There are limitless board designs out in any given lineup around the world. While a majority of today’s boards fit a handful of basic design components the variability lies in some of the most minute details, from something as simple as fin placement to volume distribution or bottom contours — all producing a range of different results for different surfers.

One thing all those different design elements have in common is that at one point or another, a shaper or surfer saw something in the real world — a bird flying, a speed boat racing over water — and started daydreaming about how that feature could be applied to a surfboard. Ben Aipa, for example, came up with his Stinger watching a hydroplane boat in Hawaii. He was fascinated by how the boat accelerated through turns with a massive release of water coming from the cutout section of its stern so he raced home to grab a blank and didn’t stop toying with it until the first Aipa Sting was complete.

Oahu’s Koa Smith has a story of an experimental design that turned into an instant collaboration with Album’s Matt Parker. And while looking at speed boats for inspiration makes sense, Smith’s creative inspiration was truly random.

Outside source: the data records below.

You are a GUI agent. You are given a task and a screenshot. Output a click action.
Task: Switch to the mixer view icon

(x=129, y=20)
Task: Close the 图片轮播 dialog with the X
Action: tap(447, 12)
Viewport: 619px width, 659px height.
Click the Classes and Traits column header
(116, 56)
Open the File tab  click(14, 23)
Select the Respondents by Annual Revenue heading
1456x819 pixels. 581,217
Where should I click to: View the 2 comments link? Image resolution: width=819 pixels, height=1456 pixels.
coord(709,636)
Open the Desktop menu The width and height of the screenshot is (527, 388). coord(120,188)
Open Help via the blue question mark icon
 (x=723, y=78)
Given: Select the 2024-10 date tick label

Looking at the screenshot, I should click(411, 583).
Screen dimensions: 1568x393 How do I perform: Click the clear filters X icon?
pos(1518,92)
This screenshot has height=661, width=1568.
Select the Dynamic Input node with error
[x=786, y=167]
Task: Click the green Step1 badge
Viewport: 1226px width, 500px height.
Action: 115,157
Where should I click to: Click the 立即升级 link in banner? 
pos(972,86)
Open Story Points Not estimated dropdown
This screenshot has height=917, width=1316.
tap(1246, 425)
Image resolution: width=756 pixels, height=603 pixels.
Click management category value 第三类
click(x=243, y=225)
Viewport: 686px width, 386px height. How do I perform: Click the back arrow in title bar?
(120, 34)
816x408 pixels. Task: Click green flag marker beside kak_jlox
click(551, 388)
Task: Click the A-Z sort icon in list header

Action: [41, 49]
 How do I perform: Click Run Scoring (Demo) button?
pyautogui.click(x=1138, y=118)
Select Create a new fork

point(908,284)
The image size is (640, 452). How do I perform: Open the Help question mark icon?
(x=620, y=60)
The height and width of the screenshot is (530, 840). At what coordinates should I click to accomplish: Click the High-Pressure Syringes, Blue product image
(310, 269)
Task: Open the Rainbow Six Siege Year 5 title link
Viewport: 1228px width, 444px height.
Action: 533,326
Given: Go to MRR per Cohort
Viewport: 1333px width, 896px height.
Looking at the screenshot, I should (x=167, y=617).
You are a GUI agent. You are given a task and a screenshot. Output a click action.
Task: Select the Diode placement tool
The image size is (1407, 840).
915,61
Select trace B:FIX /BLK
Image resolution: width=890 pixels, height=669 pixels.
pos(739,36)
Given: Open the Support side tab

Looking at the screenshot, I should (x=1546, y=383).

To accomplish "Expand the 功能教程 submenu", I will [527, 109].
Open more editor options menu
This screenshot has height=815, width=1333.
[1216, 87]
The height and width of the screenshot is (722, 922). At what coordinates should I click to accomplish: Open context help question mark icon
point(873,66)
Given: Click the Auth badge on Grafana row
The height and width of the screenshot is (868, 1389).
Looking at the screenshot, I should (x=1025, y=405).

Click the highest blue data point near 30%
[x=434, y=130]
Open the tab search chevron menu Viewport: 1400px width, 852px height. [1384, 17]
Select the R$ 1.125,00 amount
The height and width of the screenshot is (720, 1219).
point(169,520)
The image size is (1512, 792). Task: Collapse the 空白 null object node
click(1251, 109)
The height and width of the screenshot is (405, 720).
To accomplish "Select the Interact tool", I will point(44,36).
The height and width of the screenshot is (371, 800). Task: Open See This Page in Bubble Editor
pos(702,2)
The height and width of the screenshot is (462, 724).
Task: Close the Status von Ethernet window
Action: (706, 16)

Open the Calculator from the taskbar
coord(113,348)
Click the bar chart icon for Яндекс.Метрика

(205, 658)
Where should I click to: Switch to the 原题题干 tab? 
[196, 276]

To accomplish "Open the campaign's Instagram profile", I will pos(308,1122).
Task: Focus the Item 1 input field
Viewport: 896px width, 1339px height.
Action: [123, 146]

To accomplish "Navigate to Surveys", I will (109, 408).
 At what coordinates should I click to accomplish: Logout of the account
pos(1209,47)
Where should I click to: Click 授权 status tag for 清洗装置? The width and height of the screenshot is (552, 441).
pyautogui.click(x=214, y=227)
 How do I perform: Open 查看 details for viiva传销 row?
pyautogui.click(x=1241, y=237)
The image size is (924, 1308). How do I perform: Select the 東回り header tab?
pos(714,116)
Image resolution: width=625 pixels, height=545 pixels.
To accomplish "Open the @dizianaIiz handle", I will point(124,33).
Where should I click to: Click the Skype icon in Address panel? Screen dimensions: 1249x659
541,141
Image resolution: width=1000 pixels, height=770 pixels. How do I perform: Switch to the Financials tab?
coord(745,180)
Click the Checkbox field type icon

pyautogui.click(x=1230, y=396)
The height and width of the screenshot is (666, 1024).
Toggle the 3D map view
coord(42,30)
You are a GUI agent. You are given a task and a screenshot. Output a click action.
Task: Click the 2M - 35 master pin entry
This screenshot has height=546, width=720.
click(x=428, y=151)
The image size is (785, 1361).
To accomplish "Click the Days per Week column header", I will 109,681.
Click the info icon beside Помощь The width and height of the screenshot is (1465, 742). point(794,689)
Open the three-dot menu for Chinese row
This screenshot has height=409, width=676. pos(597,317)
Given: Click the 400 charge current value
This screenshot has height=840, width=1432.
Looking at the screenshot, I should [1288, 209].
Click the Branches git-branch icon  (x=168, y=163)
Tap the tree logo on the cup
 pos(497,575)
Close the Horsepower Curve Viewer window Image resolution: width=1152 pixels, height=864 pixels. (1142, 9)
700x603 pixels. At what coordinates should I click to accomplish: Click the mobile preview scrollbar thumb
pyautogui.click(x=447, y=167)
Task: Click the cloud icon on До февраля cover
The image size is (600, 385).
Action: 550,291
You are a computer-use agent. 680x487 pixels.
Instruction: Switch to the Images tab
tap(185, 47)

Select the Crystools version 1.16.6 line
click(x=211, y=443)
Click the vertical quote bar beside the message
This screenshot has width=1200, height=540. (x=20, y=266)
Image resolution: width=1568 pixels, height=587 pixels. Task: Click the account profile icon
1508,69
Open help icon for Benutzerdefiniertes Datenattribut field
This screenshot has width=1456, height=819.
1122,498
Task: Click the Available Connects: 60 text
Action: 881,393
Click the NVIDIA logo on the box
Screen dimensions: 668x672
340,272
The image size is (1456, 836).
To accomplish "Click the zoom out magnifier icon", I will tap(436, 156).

“I was having dinner one night (and) I was cutting into a steak with a serrated knife. I was like, ‘Whoa, that’s happening so easily,'” he told Hawaii News Now. 

Smith says his mind instantly went to surfing, visualizing the hydrodynamics at play between a board’s rails and the face of the wave.

“My brain at the time was thinking about when surfing, doing a bottom turn, and how can I make the rail cut into the water easier.”

The logic behind it isn’t all that outlandish. Smith says he is pretty front-footed on his bottom turns. It makes steeper/sharper bottom turns tougher than for surfers who are better at controlling those movements off their back foot. So Koa called Parker, who immediately got to work on the idea and they tested the board out soon after.

Revolutionary? Who knows? But Koa Smith thinks he’s onto something “like a hot knife through butter.”